Import standard modules:
In [ ]:
import numpy as np
import matplotlib.pyplot as plt
%matplotlib inline
from IPython.display import HTML
HTML('../style/course.css') #apply general CSS
import cmath
This assignment is to implement a python-based Fast Fourier Transform (FFT). Building on $\S$ 2.8 ➞ we will implement a 1-D radix-2 Cooley-Tukey-based FFT using decimation in time (DIT) an $N = 2^n$ input function, and then generalize the function to take any input.
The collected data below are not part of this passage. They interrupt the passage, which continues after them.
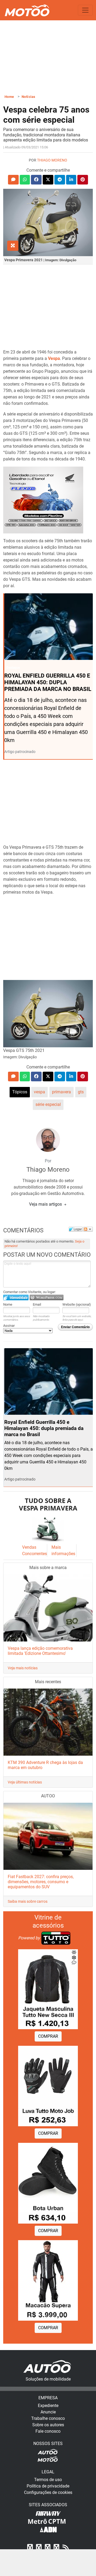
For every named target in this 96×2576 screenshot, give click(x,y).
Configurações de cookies (48, 2492)
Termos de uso (48, 2479)
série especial (48, 1104)
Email (37, 1304)
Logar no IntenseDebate (16, 1297)
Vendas (29, 1547)
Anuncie (48, 2411)
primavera (61, 1091)
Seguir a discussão (88, 1229)
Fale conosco (48, 2431)
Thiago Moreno (52, 160)
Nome (7, 1304)
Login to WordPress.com (46, 1297)
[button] (13, 179)
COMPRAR (48, 2036)
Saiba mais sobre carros (27, 1901)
From $\S$ 2.8.2 ➞ the discrete Fourier transform (DFT) is defined as:
$$ \mathscr{F}_{\rm D}\{y\}_k = Y_k = \sum_{n\,=\,0}^{N-1} y_n\,e^{-\imath 2\pi \frac{nk}{N}}, $$That is, the $k^{th}$ element of the Fourier transformed spectrum $Y$ is a sum over all $n$ elements of the function $y$, each multipled by a complex twiddle factor $e^{-\imath 2\pi \frac{nk}{N}}$. In $\S$ 2.8.5 ➞ two methods for computing the DFT for a size $N = 2^n$ discrete function. A double loop to compute all elements of the Fourier-transformed spectrum, and a matrix multiplication by generating the Fourier kernel $K$. The compute time to perform the DFT is $\mathcal{O}(N^2)$, this is it takes $cN^2$ operations where $c > 1$ is a constant factor. Though as note in $\S$ 2.8.5 ➞ the matrix implementation is much fast that the loop because this algorithm takes advantage of fast vector math libraries.
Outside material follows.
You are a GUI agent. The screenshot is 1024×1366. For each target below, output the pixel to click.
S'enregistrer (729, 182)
The DFT code is replicated here as it will be used to compare our implementation of the FFT:
In [ ]:
def loop_DFT(x):
"""
Implementing the DFT in a double loop
Input: x = the vector we want to find the DFT of
"""
#Get the length of the vector (will only work for 1D arrays)
N = x.size
#Create vector to store result in
X = np.zeros(N, dtype=complex)
for k in range(N):
for n in range(N):
X[k] += np.exp(-1j * 2.0* np.pi* k * n / N) * x[n]
return X
def matrix_DFT(x):
"""
Implementing the DFT in vectorised form
Input: x = the vector we want to find the DFT of
"""
#Get the length of the vector (will only work for 1D arrays)
N = x.size
#Create vector to store result in
n = np.arange(N)
k = n.reshape((N,1))
K = np.exp(-1j * 2.0 * np.pi * k * n / N)
return K.dot(x)
In $\S$ 2.8.6 ➞ the fast Fourier transform was introduced as using recursion to implement a Fourier transform in $\mathcal{O}(N\log_2N)$ computations, significantly reducing the computational cost of computing the Fourier transform, especially for large $N$. A 'one layer' fast Fourier transform was presented which split the input function into two, and applied the twiddle factor to all values in the layer before calling the matrix-based DFT. This code is replicated below.
In [ ]:
def one_layer_FFT(x):
"""An implementation of the 1D Cooley-Tukey FFT using one layer"""
N = x.size
if N%2 > 0:
print "Warning: length of x is not a power of two, returning DFT"
return matrix_DFT(x)
else:
X_even = matrix_DFT(x[::2])
X_odd = matrix_DFT(x[1::2])
factor = np.exp(-2j * np.pi * np.arange(N) / N)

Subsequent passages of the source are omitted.